A decade or so from now, we may well look back to 2017 as the start of the end of the mall. Okay, it maybe started a while back, but if you had any doubt about the changes going on in the way we buy stuff, just consider the implications of the listing in a recent USA Today article (Sears, JCPenny, Kmart, Macy’s: These Retailers are Closing Stores in 2017. David Carrig, March 22, 2017) Sears – which has been under the gun for some time – set to close 150 Kmart and Sears stores in 2017. JC Penny ready to shutter 148 stores. Macy’s 68 stores, HH Gregg, 88 stores, as well as declaring bankruptcy. MC Sports is planning to locking up 68 stores and has filed for chapter 11 as has Gander Mountain. The tales of Radio Shack declaring bankruptcy for the second time and closing another 187 stores in 2017 is yet another example of the retail sector taking a hammering.
According to Statistics Brain Institute, an on-line data service on-line sales will total over $440 billion in 2017, two and half times larger than 2010 figures. Purchases ‘via a mobile device’ is projected at over $114 billion – and they don’t even report data for 2010 in that category.
Total retail sales employment is a pretty big category – 15.8 million in March 2017. Needless to say, it contains a wide swath of sectors from motor vehicles and parts to home furnishings, from food stores to gas stations. One of the separate categories are Department Stores.

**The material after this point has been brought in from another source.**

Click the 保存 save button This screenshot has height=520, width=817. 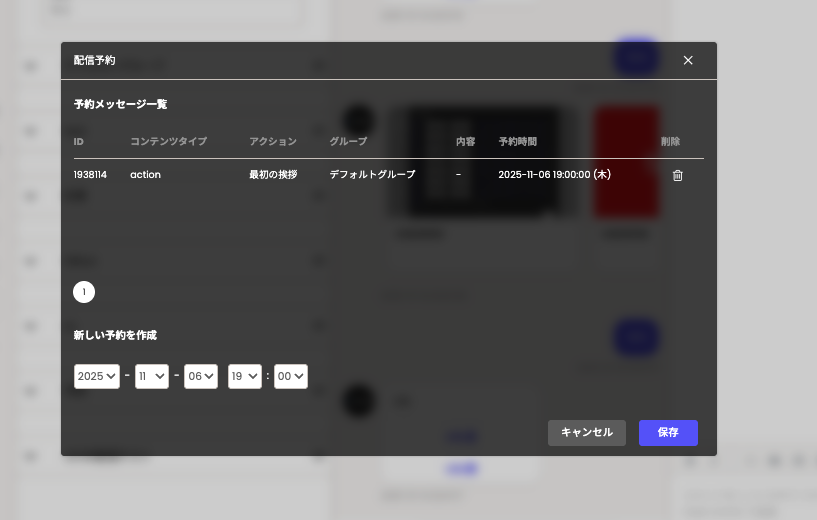pos(668,432)
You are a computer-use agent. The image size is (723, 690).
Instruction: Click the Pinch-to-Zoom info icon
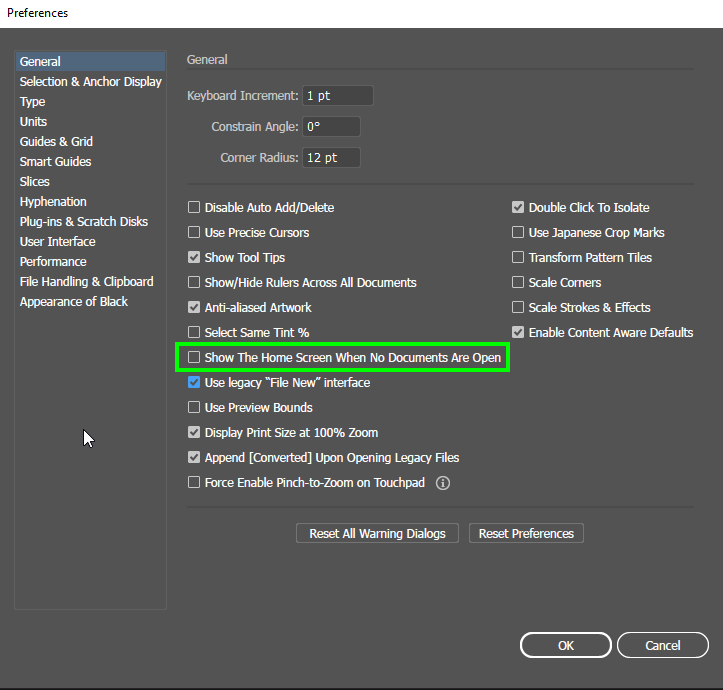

This is no small category in its own right, accounting for 1,272,400 slots in March 2017. Except it accounted for 1,600,000 positions in December 2007. No question the recession hit this sector hard, but as recently as January 2012, it was back up to 1,580,000 positions. This data is broken down one more step to ‘Discount’ and ‘Except Discount’ department stores. The ‘Except Discount’ store employment is down 27 percent from January 2007.
A sign of how things are shifting, as these declines have occurred, employment by ‘Electronic Shopping and Mail Order Houses’ has actually grown by 171,000 positions.
The fall-off in Department Store employment is not likely to stop anytime soon. The list of closings discussed above clearly indicates our whole approach to buying things is going through some fundamental changes. The impacts of shuttering the department store in a shopping mall will go far beyond that business alone. Does the mall have the same draw without a large anchor? On the other hand, these ‘anchors’ are closing because people are not shopping there as they did before.
The data also suggest that we are not replacing those slots – at least in the same general areas. This quick shot did not take apart the transportation and delivery sectors, which have seen growth in the last few months. But a drop of 330,000 in higher end Department Stores is not made up by 171,000 new jobs in Electronic Shopping.
And again, with all of the announced store closings that have yet to actually take effect, the old Bruce Springsteen song line of ‘These jobs are leaving boys and they ain’t coming back’ seems to be very appropriate. But it is not because of a trade agreement, it’s because we are going through a radical change in the way we shop.